Your assignment>
Each line of the listing where "computer" appears should be reported.

Information shown>
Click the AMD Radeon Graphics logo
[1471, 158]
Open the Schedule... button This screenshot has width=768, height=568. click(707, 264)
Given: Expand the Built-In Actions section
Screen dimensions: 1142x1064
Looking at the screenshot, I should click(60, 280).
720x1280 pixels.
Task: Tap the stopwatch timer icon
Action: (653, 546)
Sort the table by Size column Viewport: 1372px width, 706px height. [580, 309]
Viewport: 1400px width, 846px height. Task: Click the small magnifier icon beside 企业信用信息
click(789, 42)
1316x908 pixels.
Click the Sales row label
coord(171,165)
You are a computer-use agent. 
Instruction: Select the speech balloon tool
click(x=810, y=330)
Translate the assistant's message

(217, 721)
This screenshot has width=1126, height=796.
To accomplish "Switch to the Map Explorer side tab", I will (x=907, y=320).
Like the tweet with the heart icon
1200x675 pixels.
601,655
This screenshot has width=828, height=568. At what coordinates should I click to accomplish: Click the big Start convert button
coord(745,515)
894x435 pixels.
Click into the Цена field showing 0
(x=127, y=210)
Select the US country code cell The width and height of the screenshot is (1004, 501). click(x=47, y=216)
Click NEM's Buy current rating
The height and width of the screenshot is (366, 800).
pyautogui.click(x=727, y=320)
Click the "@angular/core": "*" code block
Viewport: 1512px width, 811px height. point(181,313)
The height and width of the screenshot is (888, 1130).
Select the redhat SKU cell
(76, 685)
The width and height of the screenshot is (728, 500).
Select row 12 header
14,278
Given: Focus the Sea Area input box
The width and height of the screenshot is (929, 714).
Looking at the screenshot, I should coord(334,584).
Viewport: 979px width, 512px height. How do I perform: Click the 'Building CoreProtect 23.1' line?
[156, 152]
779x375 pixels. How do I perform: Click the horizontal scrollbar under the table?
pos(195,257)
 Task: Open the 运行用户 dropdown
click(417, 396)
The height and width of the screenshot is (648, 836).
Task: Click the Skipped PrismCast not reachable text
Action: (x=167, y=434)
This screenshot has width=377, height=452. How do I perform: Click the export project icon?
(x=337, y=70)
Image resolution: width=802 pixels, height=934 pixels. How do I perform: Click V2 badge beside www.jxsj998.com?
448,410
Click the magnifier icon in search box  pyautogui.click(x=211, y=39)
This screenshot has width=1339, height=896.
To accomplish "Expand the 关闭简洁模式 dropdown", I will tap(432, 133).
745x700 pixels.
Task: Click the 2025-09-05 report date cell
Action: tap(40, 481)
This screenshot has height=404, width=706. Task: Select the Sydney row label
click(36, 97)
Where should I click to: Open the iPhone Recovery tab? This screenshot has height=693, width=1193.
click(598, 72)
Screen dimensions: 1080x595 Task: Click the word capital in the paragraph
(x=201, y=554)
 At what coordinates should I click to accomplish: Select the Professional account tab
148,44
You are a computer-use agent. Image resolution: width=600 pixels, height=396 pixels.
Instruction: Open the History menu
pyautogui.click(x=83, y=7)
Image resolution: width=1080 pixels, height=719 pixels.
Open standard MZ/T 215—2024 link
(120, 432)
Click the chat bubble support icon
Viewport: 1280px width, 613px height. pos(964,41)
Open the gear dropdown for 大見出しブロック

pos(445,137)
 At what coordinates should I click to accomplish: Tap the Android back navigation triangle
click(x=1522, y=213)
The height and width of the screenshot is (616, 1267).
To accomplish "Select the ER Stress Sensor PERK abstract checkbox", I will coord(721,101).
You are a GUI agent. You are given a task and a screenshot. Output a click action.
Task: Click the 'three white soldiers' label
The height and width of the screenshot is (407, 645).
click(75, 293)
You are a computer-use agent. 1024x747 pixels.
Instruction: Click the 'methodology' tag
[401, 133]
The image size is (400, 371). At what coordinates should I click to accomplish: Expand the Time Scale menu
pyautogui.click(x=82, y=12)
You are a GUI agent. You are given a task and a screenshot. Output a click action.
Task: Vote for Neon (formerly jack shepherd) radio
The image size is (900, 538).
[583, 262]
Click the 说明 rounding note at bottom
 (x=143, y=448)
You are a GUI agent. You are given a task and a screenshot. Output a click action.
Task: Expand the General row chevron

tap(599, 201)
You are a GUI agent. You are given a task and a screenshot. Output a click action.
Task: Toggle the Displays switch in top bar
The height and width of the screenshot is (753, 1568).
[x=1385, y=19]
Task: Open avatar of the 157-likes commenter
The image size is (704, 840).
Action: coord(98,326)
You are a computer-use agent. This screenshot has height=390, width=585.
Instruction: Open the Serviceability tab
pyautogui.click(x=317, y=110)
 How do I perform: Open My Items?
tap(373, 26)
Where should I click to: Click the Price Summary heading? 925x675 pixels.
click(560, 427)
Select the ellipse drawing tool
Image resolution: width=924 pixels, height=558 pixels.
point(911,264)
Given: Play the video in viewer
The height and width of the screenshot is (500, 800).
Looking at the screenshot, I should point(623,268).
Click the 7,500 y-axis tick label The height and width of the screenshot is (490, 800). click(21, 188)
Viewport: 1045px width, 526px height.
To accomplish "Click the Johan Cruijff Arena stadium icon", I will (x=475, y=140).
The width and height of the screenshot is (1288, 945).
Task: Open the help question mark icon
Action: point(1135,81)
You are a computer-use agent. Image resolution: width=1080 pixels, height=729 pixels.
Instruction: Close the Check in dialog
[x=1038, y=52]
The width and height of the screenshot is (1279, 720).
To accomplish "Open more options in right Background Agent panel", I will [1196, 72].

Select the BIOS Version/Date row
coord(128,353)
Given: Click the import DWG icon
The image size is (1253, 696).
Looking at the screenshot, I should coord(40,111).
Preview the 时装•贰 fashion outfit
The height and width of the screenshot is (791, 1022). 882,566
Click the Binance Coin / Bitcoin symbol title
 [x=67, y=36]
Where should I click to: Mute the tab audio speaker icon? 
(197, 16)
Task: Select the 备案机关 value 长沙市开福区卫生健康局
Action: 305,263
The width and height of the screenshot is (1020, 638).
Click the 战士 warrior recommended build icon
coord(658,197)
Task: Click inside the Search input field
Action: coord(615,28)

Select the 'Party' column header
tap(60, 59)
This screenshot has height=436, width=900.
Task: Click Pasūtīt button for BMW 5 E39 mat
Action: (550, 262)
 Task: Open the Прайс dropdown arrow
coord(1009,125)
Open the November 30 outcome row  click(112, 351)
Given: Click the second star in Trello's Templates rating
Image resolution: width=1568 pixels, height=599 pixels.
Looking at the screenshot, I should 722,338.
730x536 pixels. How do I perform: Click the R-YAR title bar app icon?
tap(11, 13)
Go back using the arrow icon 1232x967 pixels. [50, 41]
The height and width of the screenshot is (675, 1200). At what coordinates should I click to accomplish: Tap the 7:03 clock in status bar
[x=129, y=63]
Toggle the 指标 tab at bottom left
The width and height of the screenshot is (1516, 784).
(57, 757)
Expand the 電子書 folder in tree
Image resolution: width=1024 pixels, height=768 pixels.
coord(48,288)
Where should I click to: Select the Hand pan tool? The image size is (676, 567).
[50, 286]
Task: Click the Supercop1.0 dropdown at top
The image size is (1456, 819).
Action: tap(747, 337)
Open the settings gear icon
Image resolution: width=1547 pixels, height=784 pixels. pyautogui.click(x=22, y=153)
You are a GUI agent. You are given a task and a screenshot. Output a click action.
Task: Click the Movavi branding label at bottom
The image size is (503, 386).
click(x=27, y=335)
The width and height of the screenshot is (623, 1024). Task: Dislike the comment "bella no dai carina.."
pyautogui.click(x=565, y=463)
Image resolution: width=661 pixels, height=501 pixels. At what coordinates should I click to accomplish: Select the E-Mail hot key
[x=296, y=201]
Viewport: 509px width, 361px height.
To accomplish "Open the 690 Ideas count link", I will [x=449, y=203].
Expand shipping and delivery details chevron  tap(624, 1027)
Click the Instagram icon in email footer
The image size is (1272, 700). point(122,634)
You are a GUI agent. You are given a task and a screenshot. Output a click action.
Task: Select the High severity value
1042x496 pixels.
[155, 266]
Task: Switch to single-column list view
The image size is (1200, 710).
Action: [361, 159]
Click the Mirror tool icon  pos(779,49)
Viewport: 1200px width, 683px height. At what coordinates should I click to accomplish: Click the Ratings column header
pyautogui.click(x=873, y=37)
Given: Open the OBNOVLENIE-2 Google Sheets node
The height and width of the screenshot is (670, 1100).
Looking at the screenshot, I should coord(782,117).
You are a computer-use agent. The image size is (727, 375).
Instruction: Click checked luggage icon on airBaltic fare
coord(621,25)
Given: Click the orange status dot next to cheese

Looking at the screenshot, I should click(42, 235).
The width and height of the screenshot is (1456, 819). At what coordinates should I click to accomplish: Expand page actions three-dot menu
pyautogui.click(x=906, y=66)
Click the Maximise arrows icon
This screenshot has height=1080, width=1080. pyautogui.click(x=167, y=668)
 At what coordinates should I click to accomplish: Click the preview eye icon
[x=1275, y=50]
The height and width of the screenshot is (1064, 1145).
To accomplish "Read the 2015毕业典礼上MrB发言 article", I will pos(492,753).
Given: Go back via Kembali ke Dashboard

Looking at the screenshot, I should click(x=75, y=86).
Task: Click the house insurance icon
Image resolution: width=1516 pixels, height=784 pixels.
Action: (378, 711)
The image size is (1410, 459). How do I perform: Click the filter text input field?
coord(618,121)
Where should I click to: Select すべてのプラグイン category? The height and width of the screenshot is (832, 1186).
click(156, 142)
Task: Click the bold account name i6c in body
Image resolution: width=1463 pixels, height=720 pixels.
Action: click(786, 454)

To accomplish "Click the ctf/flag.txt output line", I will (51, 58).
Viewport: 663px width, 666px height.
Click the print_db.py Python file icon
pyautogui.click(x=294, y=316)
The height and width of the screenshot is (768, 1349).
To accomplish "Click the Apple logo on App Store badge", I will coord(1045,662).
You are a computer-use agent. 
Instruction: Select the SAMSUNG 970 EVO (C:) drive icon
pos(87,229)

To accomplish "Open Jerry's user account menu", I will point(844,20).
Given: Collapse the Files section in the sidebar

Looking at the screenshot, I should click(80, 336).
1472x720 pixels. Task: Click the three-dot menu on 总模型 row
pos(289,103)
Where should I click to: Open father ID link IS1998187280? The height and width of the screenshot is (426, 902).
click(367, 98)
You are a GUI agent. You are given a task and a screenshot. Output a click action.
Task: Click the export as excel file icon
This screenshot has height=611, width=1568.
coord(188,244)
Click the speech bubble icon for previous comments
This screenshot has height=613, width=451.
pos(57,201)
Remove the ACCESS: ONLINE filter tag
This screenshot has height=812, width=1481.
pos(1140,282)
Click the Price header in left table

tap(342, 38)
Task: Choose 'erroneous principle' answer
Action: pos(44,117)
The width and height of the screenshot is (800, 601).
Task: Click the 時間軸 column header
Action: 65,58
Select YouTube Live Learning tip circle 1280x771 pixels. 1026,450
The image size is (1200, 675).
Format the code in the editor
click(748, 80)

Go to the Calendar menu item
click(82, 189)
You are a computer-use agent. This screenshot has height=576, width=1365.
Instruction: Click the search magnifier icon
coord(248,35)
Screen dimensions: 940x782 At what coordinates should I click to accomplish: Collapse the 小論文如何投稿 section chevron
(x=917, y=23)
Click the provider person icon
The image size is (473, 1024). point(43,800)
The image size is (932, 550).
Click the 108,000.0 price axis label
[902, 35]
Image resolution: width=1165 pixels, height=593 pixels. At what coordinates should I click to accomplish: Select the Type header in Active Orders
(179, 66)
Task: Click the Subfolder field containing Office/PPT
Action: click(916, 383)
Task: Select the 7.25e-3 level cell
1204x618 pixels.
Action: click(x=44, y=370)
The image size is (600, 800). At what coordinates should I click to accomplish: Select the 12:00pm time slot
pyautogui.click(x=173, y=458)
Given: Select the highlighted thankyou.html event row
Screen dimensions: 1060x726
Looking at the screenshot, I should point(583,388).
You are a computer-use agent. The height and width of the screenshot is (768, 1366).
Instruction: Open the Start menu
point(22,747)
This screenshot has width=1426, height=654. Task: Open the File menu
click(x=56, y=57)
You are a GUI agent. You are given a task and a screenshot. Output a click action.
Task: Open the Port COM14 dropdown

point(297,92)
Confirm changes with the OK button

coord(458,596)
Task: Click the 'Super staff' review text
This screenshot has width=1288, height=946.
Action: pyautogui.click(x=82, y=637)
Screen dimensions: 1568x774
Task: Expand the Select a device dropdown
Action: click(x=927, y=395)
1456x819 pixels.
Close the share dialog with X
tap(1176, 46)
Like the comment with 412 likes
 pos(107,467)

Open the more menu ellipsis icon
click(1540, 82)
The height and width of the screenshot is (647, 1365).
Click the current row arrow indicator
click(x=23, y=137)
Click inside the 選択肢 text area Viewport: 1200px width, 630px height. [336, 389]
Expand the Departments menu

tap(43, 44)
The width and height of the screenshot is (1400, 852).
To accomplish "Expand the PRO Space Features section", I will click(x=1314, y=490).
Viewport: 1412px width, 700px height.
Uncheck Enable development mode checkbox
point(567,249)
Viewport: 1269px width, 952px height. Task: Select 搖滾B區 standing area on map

Expected output>
You are a computer-use agent. 
You are a computer-use agent. Image resolution: width=600 pixels, height=396 pixels.
You are a computer-use agent. 1024x747 pixels.
You are a computer-use agent. This screenshot has height=390, width=585.
You are a computer-use agent. Image resolution: width=1080 pixels, height=729 pixels.
You are a computer-use agent. The image size is (727, 375).
You are a computer-use agent. 
You are a computer-use agent. This screenshot has height=576, width=1365.
You are a computer-use agent. The height and width of the screenshot is (768, 1366).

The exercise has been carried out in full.